[[ Data shown open ]]
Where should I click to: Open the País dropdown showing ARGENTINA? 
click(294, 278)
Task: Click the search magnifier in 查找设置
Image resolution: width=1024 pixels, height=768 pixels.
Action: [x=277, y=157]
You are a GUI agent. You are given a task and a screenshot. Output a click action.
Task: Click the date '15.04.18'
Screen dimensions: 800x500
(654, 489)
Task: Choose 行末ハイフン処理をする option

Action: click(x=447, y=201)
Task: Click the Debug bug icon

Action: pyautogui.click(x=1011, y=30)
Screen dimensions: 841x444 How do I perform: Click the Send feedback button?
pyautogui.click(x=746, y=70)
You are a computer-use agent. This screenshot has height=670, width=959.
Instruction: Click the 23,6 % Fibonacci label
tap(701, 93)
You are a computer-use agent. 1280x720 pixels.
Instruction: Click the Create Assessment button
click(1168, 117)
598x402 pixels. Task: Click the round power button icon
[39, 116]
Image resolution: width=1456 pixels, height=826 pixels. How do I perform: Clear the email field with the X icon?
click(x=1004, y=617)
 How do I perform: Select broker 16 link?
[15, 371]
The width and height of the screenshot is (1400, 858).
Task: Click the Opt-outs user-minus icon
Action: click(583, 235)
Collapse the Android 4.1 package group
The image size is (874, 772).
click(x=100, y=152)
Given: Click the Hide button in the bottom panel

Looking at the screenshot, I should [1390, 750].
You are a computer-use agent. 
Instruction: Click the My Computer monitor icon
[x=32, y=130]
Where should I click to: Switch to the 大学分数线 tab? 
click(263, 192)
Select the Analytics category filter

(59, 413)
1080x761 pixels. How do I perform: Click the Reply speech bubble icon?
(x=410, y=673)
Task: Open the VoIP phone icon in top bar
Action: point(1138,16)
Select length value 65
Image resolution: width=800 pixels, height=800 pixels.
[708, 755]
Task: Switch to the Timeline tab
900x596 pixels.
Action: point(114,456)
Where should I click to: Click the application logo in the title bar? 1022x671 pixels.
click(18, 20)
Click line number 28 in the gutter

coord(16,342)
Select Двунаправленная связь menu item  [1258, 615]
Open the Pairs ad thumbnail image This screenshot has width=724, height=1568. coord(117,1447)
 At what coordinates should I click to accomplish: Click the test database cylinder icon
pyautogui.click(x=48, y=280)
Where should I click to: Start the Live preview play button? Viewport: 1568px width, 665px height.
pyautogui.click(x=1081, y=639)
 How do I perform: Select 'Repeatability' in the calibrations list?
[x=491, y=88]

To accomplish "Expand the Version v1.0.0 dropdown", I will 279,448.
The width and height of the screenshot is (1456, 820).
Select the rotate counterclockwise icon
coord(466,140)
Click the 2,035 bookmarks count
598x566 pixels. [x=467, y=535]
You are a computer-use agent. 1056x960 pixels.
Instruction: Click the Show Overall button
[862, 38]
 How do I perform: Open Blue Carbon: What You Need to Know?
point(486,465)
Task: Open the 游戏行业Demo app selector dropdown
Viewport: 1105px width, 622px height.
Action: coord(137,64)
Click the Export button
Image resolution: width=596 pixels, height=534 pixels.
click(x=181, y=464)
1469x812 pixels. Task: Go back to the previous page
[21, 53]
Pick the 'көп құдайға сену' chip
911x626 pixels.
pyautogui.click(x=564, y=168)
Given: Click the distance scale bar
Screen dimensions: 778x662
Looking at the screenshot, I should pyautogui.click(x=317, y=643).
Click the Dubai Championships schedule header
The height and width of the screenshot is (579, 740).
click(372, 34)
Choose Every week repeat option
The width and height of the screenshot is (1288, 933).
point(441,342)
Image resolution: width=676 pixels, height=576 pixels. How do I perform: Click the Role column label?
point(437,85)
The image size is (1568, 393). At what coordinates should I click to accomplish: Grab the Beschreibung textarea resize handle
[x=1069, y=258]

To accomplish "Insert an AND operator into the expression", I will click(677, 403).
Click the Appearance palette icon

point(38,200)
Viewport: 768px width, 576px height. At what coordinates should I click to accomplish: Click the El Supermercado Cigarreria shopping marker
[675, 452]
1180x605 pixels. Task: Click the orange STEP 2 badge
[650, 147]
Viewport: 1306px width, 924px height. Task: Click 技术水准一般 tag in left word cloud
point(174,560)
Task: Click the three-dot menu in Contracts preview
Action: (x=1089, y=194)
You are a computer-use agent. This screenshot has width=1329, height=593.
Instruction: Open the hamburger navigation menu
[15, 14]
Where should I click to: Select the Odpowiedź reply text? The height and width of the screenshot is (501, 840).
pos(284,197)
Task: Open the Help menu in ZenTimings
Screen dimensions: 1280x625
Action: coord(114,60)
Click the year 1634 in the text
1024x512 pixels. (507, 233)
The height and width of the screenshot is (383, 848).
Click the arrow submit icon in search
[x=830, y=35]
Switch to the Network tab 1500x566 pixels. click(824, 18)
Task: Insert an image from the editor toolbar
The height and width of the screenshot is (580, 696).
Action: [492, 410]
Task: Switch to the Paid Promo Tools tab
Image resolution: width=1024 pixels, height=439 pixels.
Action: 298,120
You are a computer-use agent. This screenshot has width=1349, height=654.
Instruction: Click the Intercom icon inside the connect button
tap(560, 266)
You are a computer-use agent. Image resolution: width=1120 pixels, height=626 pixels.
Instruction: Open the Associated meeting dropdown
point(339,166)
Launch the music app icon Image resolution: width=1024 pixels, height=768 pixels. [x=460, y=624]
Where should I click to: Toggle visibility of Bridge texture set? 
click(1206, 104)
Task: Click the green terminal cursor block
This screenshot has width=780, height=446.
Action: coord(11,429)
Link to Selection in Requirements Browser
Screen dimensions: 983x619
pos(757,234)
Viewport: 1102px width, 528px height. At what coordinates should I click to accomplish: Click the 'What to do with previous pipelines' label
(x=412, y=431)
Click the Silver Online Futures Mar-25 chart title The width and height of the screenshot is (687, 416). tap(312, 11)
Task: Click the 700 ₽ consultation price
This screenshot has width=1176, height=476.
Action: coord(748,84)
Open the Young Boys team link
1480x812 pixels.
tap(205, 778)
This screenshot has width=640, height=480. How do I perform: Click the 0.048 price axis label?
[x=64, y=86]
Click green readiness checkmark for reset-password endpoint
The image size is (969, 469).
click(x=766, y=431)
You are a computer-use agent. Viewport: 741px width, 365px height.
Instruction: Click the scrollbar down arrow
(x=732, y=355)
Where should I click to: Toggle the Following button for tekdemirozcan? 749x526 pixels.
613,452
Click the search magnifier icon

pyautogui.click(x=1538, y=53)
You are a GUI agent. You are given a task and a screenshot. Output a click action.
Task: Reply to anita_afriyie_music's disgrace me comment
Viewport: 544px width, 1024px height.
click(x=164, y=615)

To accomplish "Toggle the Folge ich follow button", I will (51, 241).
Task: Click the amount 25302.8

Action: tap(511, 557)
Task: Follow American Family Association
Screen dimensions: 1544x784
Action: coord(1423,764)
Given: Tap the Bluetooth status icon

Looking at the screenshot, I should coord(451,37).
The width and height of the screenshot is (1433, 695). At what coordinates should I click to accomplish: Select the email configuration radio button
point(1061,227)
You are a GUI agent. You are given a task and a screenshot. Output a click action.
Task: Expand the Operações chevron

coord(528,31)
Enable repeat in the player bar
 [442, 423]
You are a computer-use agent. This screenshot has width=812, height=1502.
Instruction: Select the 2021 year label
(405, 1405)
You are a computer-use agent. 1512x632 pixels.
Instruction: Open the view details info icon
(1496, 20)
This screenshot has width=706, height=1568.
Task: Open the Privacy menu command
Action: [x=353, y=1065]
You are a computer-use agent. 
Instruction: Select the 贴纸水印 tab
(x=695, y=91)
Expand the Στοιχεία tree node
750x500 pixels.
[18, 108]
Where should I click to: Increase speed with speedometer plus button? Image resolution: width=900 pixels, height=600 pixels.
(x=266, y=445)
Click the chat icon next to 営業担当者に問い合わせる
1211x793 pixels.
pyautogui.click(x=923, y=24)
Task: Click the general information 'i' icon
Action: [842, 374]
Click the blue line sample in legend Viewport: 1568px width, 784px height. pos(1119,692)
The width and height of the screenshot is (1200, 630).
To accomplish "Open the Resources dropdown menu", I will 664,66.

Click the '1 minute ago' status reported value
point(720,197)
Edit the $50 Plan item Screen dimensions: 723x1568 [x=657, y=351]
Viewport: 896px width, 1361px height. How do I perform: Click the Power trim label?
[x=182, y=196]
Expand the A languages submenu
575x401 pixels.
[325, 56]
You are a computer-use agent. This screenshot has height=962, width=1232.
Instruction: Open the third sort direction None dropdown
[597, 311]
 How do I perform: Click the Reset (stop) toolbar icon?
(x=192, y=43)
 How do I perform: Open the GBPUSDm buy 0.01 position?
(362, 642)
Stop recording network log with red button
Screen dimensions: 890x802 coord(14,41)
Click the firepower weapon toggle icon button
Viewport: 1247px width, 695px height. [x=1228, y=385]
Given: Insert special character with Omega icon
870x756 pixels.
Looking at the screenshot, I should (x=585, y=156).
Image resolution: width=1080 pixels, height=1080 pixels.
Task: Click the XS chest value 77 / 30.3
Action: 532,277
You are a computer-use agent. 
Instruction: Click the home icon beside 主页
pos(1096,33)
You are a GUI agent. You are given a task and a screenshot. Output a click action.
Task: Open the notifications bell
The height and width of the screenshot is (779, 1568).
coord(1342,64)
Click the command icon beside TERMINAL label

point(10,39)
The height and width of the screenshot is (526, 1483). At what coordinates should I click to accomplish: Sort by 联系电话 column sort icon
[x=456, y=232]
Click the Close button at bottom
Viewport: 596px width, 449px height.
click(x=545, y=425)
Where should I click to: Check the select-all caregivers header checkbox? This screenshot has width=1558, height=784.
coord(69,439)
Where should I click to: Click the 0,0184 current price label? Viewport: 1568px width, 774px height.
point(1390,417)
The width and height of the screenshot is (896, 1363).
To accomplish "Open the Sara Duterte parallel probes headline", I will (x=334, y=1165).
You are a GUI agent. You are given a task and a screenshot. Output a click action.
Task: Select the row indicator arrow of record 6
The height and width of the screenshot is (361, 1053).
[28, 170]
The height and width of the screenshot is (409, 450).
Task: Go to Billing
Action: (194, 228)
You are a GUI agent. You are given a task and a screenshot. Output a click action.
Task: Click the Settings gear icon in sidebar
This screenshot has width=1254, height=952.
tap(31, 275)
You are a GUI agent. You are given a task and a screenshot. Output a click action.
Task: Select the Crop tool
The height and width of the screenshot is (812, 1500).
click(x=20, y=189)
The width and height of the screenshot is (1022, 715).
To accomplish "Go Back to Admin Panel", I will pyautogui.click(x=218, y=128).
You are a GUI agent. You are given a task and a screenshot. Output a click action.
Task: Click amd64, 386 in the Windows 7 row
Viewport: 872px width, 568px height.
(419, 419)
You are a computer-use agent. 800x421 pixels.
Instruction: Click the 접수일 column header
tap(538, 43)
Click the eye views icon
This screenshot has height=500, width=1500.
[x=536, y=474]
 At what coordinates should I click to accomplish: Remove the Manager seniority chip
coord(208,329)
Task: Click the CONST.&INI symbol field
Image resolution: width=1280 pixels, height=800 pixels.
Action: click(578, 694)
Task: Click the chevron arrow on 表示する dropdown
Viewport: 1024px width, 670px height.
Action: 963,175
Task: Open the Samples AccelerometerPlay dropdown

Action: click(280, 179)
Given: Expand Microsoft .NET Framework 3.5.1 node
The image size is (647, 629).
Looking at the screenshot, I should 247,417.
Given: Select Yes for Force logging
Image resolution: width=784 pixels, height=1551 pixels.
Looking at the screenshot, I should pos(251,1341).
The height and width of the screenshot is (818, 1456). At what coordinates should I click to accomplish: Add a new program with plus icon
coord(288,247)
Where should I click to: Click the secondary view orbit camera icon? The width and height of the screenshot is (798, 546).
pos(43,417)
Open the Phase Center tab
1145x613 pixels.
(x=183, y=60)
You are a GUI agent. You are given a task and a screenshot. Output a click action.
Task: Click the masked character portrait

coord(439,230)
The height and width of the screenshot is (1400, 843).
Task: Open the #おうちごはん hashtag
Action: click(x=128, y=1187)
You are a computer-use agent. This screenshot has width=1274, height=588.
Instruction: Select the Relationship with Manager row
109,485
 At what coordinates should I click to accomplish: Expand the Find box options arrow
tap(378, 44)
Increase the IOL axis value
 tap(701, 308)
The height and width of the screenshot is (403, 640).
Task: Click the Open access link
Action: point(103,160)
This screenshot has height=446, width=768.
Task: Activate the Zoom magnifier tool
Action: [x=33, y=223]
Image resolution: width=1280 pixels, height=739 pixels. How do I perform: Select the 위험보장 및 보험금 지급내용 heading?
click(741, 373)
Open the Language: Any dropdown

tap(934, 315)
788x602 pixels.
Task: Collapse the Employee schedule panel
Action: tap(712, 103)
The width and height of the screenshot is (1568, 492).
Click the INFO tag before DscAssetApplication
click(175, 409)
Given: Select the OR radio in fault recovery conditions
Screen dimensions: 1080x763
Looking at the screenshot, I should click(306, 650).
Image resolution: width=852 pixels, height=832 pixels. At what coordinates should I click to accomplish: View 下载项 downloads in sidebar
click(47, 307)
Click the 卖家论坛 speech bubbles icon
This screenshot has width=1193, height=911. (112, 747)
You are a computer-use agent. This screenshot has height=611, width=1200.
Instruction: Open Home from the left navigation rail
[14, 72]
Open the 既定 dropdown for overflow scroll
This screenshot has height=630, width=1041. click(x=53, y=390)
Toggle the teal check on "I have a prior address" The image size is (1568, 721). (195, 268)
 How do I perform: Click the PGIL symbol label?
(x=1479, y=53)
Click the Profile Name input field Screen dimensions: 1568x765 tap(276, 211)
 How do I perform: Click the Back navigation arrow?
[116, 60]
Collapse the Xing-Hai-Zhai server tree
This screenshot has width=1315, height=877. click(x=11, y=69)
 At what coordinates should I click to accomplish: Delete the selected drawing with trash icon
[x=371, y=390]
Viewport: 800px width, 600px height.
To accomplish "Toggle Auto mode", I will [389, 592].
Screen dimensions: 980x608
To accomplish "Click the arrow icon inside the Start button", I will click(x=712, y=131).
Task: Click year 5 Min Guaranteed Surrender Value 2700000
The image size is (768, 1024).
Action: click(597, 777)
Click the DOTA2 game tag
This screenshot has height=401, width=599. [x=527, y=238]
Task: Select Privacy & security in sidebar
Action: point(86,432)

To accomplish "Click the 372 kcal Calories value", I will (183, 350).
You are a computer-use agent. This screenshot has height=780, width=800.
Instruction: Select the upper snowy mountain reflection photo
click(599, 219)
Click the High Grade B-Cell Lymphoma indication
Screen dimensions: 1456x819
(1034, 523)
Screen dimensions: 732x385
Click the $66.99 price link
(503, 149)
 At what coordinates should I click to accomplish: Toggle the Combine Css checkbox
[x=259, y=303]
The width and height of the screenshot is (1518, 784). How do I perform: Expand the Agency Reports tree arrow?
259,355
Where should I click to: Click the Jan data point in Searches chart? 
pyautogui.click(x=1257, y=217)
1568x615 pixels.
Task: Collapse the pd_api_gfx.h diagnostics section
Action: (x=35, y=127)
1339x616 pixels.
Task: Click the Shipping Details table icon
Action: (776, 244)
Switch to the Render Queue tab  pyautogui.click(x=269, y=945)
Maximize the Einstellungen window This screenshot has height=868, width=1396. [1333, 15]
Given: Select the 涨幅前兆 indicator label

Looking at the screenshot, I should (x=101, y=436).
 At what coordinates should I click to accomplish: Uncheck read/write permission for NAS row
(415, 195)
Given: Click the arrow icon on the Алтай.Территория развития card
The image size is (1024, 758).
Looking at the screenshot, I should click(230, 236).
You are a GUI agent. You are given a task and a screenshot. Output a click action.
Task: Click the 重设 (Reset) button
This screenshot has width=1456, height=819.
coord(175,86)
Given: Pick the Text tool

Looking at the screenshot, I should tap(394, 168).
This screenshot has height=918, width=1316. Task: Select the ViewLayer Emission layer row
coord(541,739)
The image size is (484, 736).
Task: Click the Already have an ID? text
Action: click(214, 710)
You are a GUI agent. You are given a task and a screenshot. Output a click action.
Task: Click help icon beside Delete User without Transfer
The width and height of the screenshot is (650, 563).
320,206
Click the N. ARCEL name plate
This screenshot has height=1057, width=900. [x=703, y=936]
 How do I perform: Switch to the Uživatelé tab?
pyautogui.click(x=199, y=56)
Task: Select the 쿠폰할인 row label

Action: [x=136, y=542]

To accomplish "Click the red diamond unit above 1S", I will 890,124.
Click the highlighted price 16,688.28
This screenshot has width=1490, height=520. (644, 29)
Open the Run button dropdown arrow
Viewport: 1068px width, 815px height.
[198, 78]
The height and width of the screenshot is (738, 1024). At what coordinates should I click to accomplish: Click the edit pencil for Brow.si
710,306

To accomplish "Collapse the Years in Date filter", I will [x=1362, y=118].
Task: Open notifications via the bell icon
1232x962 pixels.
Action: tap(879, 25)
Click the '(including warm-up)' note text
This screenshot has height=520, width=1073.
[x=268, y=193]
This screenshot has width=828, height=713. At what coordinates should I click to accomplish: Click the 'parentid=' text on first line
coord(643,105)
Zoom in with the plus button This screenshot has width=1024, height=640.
[[ Data shown closed ]]
Taking the line with "The width and height of the screenshot is (1200, 630)." as the first and the line with "Edit the $50" as the last, retype that stretch of the data above exactly, with no other lines.

The width and height of the screenshot is (1200, 630).
To accomplish "Open the Resources dropdown menu", I will 664,66.

Click the '1 minute ago' status reported value
point(720,197)
Edit the $50 Plan item Screen dimensions: 723x1568 [x=657, y=351]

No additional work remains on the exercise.